Robert Manrique, a quien la maldita bomba colocada por ETA en el Hipercor de Barcelona el 19 de junio de 1987 le estalló bajo los pies, hizo ayer el viaje definitivo de su vida como víctima. Se encontró cara a cara en la cárcel de Zaballa (Álava) con el jefe del comando que puso el artefacto, Rafael Caride Simón. Y valió la pena, según las propias palabras de Manrique al salir de la cárcel.

Cumplió lo prometido. No estrechó la mano del animal etarra, porque una cosa es escuchar y hablar con quien ha intentado matarte y otra muy distinta es llevar una cita de esta naturaleza al terreno de la confraternización. Es como, en una primera cita, pretender el beso de una chica. Demasiado. El etarra no se merecía – ni nunca merecerá- un gesto humano de tamaño calado, por mucho que se arrepiente.

Roberto Manrique, que no ha recibido ninguna llamada de la clase política, – tampoco le hace falta-, ni de las “actuales” asociaciones de las víctimas terrorismo, tampoco lo necesita pues únicamente se dedican a esparcir la discordia al haberse convertido en “políticos” cuando sólo debería haber espacio en ese terreno para la humanidad, no iba sólo. Llevaba el mensaje de un puñado de víctimas, tantas como las 46 que sufrieron las devastadoras e irracionales consecuencias de aquel 19 de junio de 1987 (21 muertos y 45 heridos). Tantas como las más de 600 víctimas directas o indirectas que residen en Catalunya. Tantas como las miles que se distribuyen a lo largo del territorio nacional.

Al salir de la cárcel, un lugar que nunca deberían abandonar los etarras, Manrique dijo estar “tocado”. No era para menos. Pero a Robert le bastó las innumerables veces que Caride le expresó su “profundo malestar, sentir y arrepentimiento” por lo que hizo.
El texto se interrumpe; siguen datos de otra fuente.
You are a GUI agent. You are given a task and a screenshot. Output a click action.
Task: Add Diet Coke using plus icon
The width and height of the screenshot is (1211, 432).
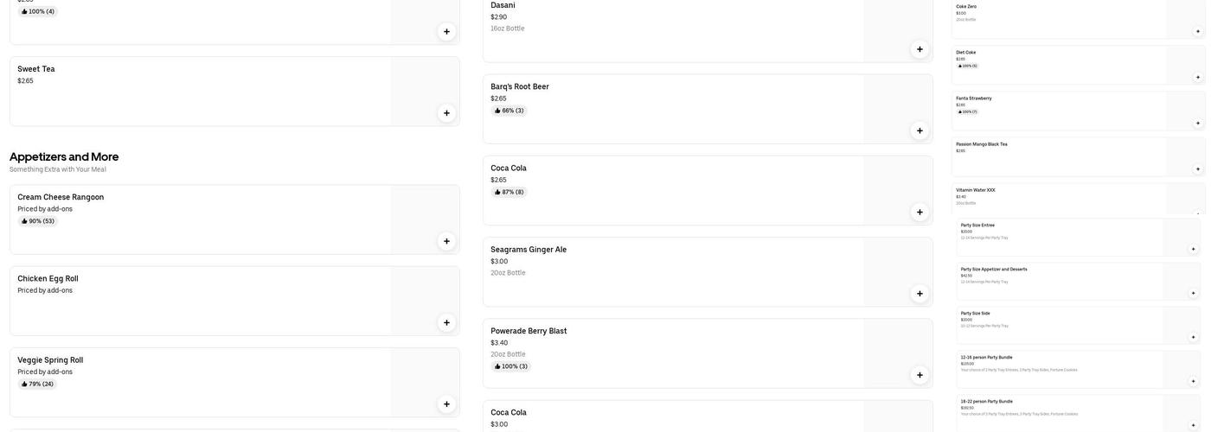click(1198, 77)
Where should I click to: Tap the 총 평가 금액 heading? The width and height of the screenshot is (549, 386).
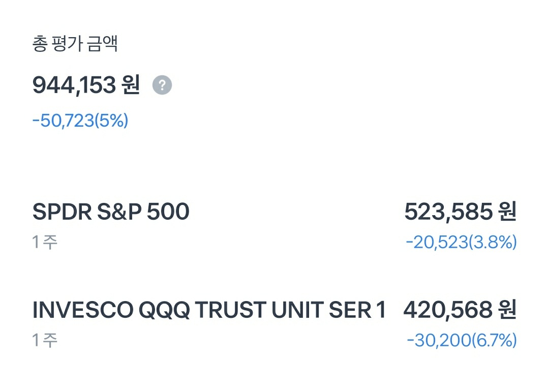[75, 44]
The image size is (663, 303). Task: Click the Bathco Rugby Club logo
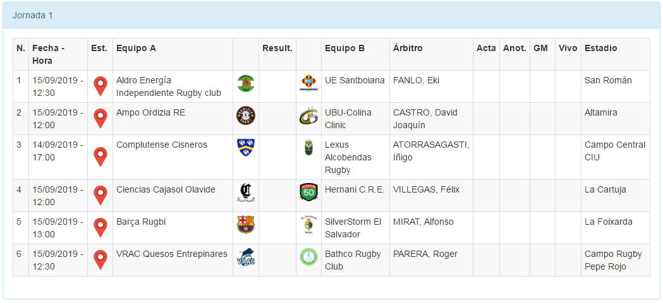tap(308, 257)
Si lo dice Robert, que de psicología humana entiende mucho, y eso que no ha estudiado, yo también lo creo. Creo que el arrepentimiento de Caride es sincero. Ello, sin embargo, no le debe otorgar ningún beneficio ni perdón de nadie, ni de Dios, en el que el etarra dice no creer, ni del Diablo… que lo engendró.

“He visto a un hombre roto, destrozado. En algunos momentos no podía mirarme a la cara, y era cuando se refería a Hipercor. Pero en las frases claves relacionadas con el arrepentimiento y el lamento, entonces sí, entonces me ha mirado a la cara sin pestañear. Y he visto a un hombre sincero”, explicó Robert.
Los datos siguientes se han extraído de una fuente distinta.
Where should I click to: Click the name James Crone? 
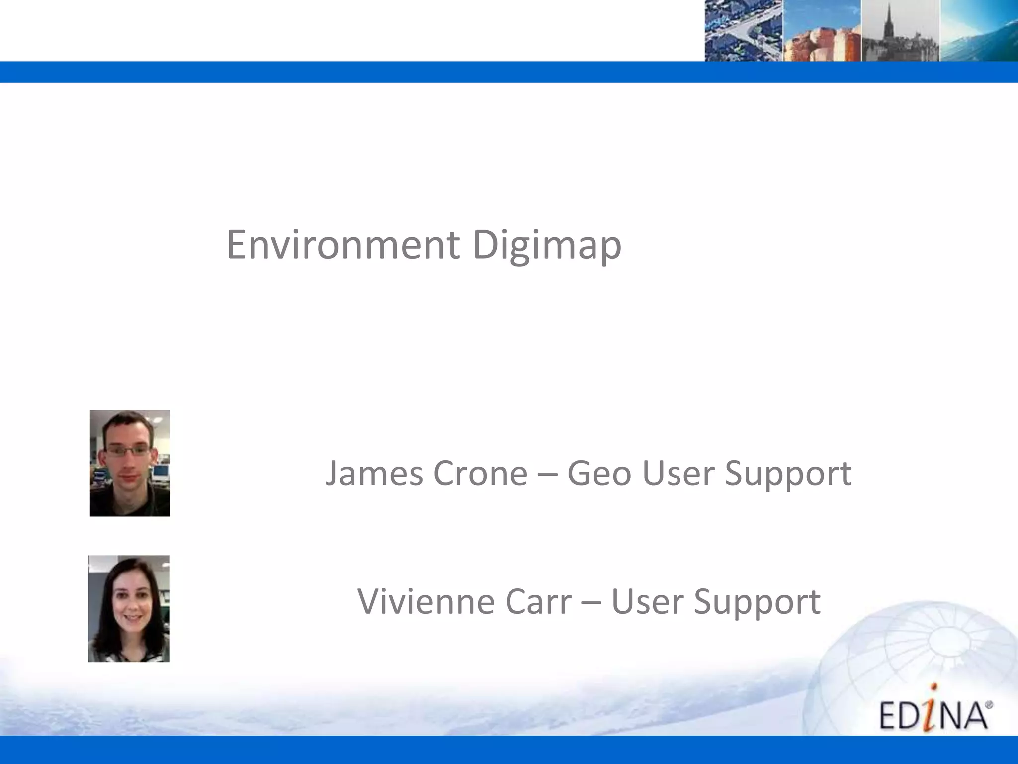pos(426,473)
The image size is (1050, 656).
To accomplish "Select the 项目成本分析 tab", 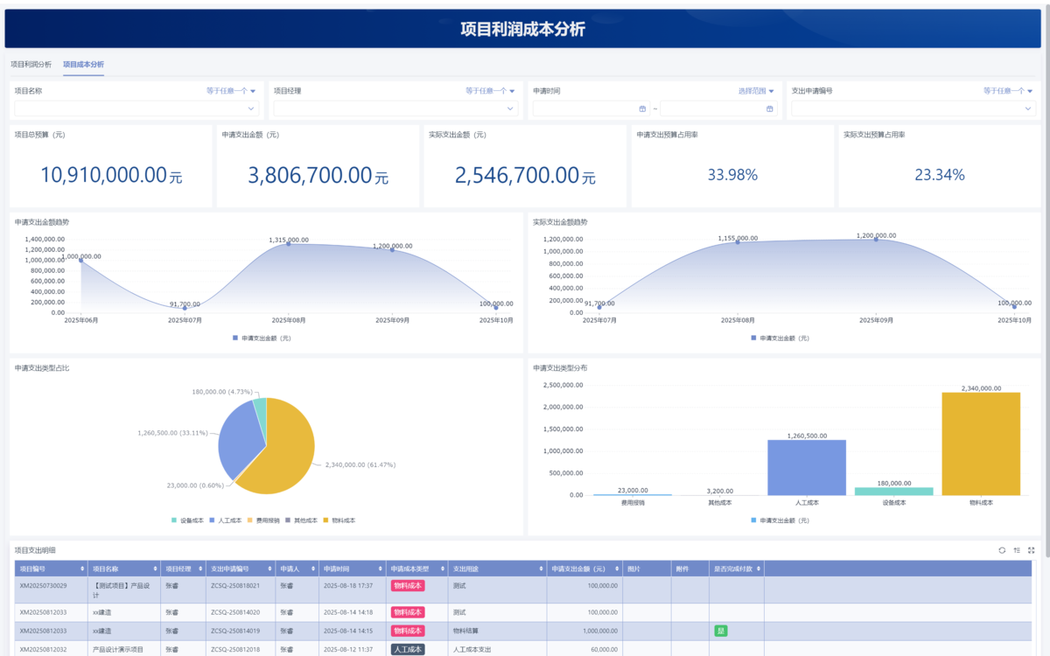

Como quiera que Robert es así, – inagotable y agotador (dicho cariñosamente)-,, ya ha dicho que volvería a acudir a la cárcel las veces que haga falta, a acompañar a otras víctimas, a las que ha invitado a estar cara a cara con los terroristas, porque a él, el encuentro le ha sido beneficioso.

De hecho, la hermana de Gregorio Ordoñez, asesinado por ETA, ya ha pedido entrevistarse con el etarra

La cuestión es abrir la fractura más honda posible en el seno no sólo del colectivo de presos etarras sino en la propia organización criminal pues sigo sin creer en el abandono definitivo de las armas que han proclamado, como si lo hubiera hecho la serpiente.

25º aniversario de Hipercor

El próximo 19 de junio se conmemorará el 25º aniversario de la matanza de Hipercor. Y Robert, que aún es socio de la Asociación de Víctimas del Terrorismo en Catalunya, la cual fundó, no ha sido invitado al acto. Pero ni quiero ni debo dar más importancia a esta increíble y lamentable actitud de la ACVOT, cuyos dirigentes no merecen mayor comentario – y lugar en el pensamiento-, que éste.

Yo proclamo abiertamente mi amistad y mi profunda admiración por Robert. He tenido la fortuna de “vivir” su vida desde aquel 19 de junio de 1987 y de plasmarla en un libro Pido la palabra: crónica íntima de las víctimas del terrorismo (Ed. Lectio)”, y de él me quedo con dos frases que he aprendido durante todos estos fructíferos años:

“La felicidad une, pero el dolor reúne” y “las pistolas, ni de chocolate”. Porque nunca debemos permitir que se olvide aquel 19 de junio en Barcelona ni otras tantas fechas del calendario teñidas de rojo.

Y emplazo a los profesores a que incluyan esta fecha en sus clases y pregunten al alumnado actual si saben qué ocurrió el 19 de junio de 1987 en Barcelona. Una fecha para la historia y un viaje definitivo, 15 de junio de 2012.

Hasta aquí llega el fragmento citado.